* [GIVEN TASK]: Please copy out the material word for word, from the line containing "Where should I click to: Select" through the line containing "[x=29, y=88]".

* [Dataset records]:
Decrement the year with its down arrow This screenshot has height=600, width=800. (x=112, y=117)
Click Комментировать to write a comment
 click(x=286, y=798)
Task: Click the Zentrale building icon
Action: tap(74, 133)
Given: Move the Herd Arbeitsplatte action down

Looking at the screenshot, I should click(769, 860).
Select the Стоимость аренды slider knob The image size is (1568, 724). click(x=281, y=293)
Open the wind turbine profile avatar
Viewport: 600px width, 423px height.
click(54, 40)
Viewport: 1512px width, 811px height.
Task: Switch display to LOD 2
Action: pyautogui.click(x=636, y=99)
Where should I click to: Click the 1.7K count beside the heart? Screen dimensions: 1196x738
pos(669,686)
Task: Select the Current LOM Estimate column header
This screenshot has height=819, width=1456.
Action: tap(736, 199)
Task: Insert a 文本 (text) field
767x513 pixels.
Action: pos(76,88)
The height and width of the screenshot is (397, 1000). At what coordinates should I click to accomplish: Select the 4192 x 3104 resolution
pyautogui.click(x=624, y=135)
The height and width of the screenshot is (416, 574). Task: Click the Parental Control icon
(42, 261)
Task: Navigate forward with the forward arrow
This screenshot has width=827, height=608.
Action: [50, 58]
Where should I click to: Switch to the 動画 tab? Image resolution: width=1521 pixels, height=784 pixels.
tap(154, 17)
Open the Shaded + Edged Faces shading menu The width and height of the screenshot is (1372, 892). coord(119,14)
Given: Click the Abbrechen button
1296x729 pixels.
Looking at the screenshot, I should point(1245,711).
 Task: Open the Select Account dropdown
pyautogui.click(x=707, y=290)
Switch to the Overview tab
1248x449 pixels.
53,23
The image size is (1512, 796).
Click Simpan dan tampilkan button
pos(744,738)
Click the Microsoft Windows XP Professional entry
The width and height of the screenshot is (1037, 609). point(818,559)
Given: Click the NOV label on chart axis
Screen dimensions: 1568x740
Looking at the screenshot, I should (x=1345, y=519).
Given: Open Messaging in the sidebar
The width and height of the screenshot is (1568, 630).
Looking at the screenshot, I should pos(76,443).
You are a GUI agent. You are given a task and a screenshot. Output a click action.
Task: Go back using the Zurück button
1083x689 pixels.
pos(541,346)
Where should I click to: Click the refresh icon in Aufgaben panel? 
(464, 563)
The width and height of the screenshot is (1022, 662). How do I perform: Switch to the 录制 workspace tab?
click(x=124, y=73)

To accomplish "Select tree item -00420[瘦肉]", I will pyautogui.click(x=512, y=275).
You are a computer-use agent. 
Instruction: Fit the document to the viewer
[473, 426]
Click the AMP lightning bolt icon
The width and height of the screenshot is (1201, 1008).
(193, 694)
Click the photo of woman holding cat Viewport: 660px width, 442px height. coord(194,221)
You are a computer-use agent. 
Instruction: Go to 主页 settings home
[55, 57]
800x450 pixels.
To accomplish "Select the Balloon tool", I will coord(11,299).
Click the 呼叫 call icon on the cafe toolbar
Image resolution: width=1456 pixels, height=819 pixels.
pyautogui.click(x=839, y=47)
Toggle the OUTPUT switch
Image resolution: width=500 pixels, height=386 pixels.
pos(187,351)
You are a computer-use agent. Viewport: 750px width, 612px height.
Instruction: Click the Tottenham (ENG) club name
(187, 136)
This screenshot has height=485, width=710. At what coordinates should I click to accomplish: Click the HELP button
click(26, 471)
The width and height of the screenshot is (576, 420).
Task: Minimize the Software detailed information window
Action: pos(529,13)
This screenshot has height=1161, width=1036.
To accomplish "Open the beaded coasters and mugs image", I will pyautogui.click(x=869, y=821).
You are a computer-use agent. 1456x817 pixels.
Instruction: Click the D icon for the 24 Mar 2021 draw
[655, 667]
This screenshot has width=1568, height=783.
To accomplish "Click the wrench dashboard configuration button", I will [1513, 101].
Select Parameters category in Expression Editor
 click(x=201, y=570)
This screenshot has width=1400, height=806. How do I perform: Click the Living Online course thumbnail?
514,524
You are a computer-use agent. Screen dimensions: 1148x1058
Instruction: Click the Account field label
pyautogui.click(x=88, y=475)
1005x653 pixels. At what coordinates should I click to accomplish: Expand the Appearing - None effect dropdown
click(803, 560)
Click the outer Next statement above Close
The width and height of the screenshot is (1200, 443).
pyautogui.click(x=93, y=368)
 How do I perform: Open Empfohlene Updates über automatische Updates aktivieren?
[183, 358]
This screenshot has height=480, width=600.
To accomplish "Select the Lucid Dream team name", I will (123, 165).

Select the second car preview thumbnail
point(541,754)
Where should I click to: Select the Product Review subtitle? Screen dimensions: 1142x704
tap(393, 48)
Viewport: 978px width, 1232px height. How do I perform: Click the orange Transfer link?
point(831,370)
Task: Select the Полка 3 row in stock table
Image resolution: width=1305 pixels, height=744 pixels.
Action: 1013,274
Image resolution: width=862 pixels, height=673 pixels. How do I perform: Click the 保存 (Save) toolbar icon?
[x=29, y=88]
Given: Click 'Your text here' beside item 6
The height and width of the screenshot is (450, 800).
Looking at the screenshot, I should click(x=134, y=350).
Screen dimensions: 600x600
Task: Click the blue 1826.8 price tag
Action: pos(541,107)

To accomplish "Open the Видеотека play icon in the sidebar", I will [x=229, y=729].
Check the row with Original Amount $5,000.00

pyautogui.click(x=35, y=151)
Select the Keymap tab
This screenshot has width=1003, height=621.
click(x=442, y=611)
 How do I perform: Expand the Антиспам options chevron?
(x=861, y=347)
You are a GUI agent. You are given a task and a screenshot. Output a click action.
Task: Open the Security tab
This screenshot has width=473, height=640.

* [THE COMPLETED TASK]:
Where should I click to: Select the Product Review subtitle? Screen dimensions: 1142x704
tap(393, 48)
Viewport: 978px width, 1232px height. How do I perform: Click the orange Transfer link?
point(831,370)
Task: Select the Полка 3 row in stock table
Image resolution: width=1305 pixels, height=744 pixels.
Action: 1013,274
Image resolution: width=862 pixels, height=673 pixels. How do I perform: Click the 保存 (Save) toolbar icon?
[x=29, y=88]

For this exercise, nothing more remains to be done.